■ **Исходный отрывок**
------------------------------------------------

Образ Испании в массовой литературе конца XIX в. (книги А. Н. Бежецкого и H. A. Лейкина)
Е. В. Катаева-Мякинен
К середине 80-х годов XIX века Испания уже не была загадочной страной для русского читателя. Она была изъезжена во всех направлениях русскими путешественниками; взгляд на нее сквозь различные «призмы» был представлен в их записках; уже не условные романы и пьесы на испанскую тему, а переводы реалистических произведений современной испанской литературы давали объективное представление о сегодняшнем дне этой страны.
В юмористических журналах начала 80-х годов «испанская тема» становится одной из преобладающих. Но в отличие от времени, когда В. П. Боткин создавал свои «Письма об Испании» (1847), настала новая стадия в развитии этой темы.
Уже не было необходимости доказывать, сколь неверными являются стереотипные представления о стране за Пиренеями. Отличие Испании истинной от Испании «серенадной» должно было быть уже хорошо известно русскому читателю. Испанский быт и тематика стали достоянием читательского сознания. И задача всякого нового автора, создающего записки об этой стране, изменилась: требовалось уже не знакомить впервые с жизнью в Испании, а искать новые способы и формы подачи материала. При этом в ход шли приемы, рассчитанные на массовое читательское сознание. На жанр путевых заметок оказывали влияние требования массовой газеты и юмористического журнала. Среди этих требований наиболее характерные - поверхностность проблематики, отказ от идеологичности, переход к малым жанрам зарисовкам, отрывкам, сценкам, особая манера общения с читателем, стремление подать материал преимущественно в ироническом освещении.

------------------------------------------------

■ **Показанные данные**
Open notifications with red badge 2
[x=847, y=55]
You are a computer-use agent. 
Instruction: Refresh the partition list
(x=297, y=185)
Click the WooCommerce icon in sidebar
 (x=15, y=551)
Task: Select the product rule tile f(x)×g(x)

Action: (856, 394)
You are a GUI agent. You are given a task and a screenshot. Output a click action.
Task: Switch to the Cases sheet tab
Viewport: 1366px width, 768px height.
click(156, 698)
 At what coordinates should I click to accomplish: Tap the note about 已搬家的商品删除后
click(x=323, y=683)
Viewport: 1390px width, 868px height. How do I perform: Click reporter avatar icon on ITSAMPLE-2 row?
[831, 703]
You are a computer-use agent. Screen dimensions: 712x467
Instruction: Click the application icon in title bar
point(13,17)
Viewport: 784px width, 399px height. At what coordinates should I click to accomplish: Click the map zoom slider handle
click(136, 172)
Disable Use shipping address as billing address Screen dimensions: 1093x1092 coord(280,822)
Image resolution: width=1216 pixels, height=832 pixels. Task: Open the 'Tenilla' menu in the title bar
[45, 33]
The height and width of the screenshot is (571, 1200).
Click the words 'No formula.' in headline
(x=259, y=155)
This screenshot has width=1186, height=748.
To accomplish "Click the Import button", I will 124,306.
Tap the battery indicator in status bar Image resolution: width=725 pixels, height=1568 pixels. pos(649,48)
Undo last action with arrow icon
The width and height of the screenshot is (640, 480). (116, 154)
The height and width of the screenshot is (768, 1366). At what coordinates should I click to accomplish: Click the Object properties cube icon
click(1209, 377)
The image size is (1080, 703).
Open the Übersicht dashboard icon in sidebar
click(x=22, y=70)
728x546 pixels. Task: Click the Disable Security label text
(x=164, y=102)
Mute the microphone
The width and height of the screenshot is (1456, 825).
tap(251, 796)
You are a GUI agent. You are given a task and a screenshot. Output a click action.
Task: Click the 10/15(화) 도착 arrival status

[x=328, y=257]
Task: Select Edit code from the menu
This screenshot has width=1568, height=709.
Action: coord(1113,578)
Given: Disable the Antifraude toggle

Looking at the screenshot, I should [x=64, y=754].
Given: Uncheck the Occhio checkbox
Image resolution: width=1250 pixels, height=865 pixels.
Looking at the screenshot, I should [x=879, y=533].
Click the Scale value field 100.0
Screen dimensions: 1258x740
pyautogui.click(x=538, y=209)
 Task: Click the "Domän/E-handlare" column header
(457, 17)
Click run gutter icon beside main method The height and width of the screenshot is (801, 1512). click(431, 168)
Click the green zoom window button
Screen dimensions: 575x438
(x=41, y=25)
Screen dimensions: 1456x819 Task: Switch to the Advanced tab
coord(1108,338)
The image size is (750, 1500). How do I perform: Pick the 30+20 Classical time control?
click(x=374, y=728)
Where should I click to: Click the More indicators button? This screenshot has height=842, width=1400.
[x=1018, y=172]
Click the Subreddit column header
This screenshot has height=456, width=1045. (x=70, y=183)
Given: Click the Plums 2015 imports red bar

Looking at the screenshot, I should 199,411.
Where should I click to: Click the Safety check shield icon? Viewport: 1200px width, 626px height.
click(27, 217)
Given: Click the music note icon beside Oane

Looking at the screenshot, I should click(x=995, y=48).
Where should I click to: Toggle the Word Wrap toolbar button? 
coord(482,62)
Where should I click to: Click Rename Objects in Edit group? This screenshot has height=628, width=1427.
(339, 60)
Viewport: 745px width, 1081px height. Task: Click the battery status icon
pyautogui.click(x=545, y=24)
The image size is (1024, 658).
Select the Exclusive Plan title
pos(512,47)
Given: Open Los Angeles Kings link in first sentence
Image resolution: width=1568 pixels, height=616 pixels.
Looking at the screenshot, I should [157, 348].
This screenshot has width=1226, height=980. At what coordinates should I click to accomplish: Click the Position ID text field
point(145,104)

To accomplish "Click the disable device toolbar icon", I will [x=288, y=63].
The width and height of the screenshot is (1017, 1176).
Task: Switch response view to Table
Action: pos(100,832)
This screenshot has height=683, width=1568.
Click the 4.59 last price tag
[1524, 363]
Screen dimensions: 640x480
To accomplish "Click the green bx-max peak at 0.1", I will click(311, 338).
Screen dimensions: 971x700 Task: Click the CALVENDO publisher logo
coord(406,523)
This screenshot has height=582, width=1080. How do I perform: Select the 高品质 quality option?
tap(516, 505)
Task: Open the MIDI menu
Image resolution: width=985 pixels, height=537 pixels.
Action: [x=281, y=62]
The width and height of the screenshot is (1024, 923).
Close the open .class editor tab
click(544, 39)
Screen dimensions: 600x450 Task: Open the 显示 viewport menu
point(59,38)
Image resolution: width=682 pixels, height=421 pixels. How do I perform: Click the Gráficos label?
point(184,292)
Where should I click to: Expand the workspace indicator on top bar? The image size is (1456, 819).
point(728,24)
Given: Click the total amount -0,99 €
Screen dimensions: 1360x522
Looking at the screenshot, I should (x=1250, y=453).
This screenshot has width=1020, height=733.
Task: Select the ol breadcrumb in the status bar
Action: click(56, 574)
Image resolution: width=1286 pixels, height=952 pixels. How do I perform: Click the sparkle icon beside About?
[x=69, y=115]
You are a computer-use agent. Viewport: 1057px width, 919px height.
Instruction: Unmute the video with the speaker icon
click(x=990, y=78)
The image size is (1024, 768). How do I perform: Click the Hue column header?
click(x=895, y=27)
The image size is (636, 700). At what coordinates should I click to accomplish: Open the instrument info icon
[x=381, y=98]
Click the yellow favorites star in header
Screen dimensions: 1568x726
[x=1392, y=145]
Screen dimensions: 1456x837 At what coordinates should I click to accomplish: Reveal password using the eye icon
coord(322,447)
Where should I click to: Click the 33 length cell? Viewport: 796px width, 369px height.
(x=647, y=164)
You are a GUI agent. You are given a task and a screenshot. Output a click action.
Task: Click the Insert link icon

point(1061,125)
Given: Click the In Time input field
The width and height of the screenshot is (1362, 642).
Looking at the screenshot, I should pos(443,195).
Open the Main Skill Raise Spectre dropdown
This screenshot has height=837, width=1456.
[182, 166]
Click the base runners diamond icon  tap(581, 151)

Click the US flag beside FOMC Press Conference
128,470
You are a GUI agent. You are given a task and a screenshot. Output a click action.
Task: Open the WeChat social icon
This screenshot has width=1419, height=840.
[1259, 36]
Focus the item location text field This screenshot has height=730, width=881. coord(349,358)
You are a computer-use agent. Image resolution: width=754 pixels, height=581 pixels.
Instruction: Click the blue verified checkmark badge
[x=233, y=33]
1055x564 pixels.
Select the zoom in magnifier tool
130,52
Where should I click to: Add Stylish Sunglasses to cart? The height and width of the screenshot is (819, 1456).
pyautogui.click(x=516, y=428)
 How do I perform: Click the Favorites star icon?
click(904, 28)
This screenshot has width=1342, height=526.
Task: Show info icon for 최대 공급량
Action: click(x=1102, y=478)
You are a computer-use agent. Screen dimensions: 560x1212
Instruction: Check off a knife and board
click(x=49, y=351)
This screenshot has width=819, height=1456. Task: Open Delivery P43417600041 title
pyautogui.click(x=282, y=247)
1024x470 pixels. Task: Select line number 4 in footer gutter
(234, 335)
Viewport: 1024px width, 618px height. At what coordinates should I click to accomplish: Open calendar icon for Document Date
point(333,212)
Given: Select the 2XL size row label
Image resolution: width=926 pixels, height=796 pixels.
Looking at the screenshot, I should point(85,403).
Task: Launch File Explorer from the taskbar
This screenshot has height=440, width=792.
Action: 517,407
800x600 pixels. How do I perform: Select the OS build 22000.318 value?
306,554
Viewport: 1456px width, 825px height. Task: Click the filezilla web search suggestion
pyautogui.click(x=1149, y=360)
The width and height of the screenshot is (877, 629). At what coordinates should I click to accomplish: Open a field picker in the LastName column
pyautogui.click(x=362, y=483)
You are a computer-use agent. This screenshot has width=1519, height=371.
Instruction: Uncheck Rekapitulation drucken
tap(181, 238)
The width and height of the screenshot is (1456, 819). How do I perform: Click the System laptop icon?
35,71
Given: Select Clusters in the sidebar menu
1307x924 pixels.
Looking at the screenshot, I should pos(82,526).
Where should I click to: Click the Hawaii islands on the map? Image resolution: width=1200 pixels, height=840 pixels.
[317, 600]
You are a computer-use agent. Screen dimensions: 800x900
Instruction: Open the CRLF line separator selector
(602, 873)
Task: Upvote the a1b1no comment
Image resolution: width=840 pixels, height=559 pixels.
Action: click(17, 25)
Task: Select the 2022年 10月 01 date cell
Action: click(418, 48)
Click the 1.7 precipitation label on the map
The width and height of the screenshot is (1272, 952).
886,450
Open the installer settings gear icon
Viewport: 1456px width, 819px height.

------------------------------------------------

■ **Задание**
Напишите продолжение текста об образе Испании в массовой литературе конца XIX века, начиная сразу после его последнего предложения.

■ **Результат**
Книги А. Н. Маслова (писавшего под псевдонимом А. Н. Бежецкий) «Путевые наброски: В стране мантильи и кастаньет» (1884) и Н. А. Лейкина «Под южными небесами. Юмористическое описание поездки супругов Николая Ивановича и Глафиры Семеновны Ивановых в Биарриц и Мадрид» (1899) дают представление о том, как испанская тема нашла отражение в конце века в массовой литературе.
Бежецкий открывает свои «испанские впечатления» такими стишками, сочиненными, вероятно, самим автором: «Здесь, перед бананами, / Если не наскучу, - / Я между фонтанами / Пропляшу качучу. /
Будет в нашей власти / Толковать о мире, / О вражде, о страсти, / О Гвадалквивире, / Об улыбках, взорах, / Вечном идеале, / О тореадорах / И об Эскурьяле...».
Сразу же, с первых строчек, дается тот набор стереотипов, с которым на протяжении почти полувека стремились бороться все, кто видел Испанию своими глазами. Но подано все это в шутливом тоне, как бы с предложением не принимать всерьез это «маленькое путешествие по Испании».
И дальше Бежецкий не раз будет воспроизводить этот набор, в который входят «кастаньеты, площади auto-da-fe... вежливые разбойники и наглые нищие... Мадрид и какой-нибудь кабальеро, который несется по улицам этого города, «лицо плащом закрыв, а брови шляпой» ... оборванные, грязные дети красоты неописанной... ножки Марин Падильи, продетые непременно сквозь чугунные перила... Севилья и Гренада при лунном свете: шумит, бежит Гвадалквивир ... и везде-то апельсины и мирты, и лавры, и воздух напоен ароматом и теплотою...».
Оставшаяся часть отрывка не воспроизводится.